自動化とは、人間がやっている繰り返し作業をプログラムに任せる仕組みのことです。パソコンの中で起きる作業には、「ルールが決まっていて、人間が毎回判断しなくてもよい」ものがたくさんあります。Pythonは、これを書きやすい文法と豊富なライブラリ(部品集)を持っているので、自動化の入門に向いています。
自動化の仕組み
自動化の本体は、①〜③の3ステップです。これを④の「決まった時刻に走らせる」仕組み(cronやWindowsのタスクスケジューラ)と組み合わせれば、毎朝の集計や週1回の整理を自動で進められます。ただし、最初は手動で実行して、結果が正しいか確認してから定時実行に進むのが安全です。
中高生にも身近な自動化4例
たとえばクラスや部活でアンケートをExcelに集計するとき、人数が多いほど手作業は大変になります。Pythonの「pandas」を使えば、CSVを読み込んで集計し、結果を別ファイルに保存できます。「Webから毎日ニュース見出しを集める」「ダウンロードフォルダを自動整理する」も、ルールを決めれば短いコードから試せます。
自動化してよい作業・しない方がよい作業
自動化に向いているのは、ルールがはっきりしていて、間違えても戻せる作業です。ファイル名の変更、CSVの集計、毎日見るページのチェック、同じ文章の下書き作成などが例です。反対に、成績評価、進路判断、個人情報の扱い、相手に送る最終メールの内容確認などは、人間の確認を残すべきです。

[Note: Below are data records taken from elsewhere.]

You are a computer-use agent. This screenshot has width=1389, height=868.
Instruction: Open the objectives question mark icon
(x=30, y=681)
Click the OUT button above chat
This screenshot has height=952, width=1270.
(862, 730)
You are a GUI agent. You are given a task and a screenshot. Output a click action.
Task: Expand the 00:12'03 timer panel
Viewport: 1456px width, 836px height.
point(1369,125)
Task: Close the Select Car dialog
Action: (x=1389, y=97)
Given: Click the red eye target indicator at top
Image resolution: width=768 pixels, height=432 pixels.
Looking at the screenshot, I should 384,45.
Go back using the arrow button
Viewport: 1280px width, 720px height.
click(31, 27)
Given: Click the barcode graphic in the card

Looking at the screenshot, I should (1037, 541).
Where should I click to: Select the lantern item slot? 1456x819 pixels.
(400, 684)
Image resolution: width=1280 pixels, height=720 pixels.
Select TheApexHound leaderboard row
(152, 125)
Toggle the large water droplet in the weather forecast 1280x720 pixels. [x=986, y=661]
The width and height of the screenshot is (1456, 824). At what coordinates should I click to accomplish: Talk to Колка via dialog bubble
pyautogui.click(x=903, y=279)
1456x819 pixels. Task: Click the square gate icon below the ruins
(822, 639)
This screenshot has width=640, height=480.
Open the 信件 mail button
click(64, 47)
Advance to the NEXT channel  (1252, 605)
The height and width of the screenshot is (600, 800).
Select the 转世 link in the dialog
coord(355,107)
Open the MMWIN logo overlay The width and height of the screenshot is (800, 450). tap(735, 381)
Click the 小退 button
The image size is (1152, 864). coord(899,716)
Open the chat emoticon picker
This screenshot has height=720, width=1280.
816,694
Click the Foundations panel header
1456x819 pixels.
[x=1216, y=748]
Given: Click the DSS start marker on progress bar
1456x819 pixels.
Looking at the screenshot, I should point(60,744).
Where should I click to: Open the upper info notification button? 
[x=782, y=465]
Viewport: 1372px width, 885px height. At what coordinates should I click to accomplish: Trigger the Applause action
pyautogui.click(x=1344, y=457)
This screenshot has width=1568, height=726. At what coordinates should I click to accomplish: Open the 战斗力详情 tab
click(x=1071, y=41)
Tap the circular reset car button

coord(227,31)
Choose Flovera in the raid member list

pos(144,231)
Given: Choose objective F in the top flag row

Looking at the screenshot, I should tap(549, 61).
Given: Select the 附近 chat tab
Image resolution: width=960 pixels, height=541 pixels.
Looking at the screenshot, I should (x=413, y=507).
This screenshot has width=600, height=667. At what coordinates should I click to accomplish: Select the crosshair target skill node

よい自動化は「人間をなくす」ことではありません。面倒な繰り返しを機械に任せて、人間は確認、判断、改善に時間を使えるようにすることです。
使うライブラリ4つ
Pythonには「ライブラリ」と呼ばれる便利な部品集が無料で公開されています。最初に覚えると役立つのは:①openpyxl / pandas(Excel・CSV処理)、②requests(Webアクセス)、③BeautifulSoup(Webページ解析)、④schedule(時刻指定で実行)。これらを組み合わせれば、ほとんどの自動化ができます。
気をつけたい落とし穴
- Webサイトの情報を取るとき、相手のサーバーに負荷をかけない(短時間に大量アクセスはNG)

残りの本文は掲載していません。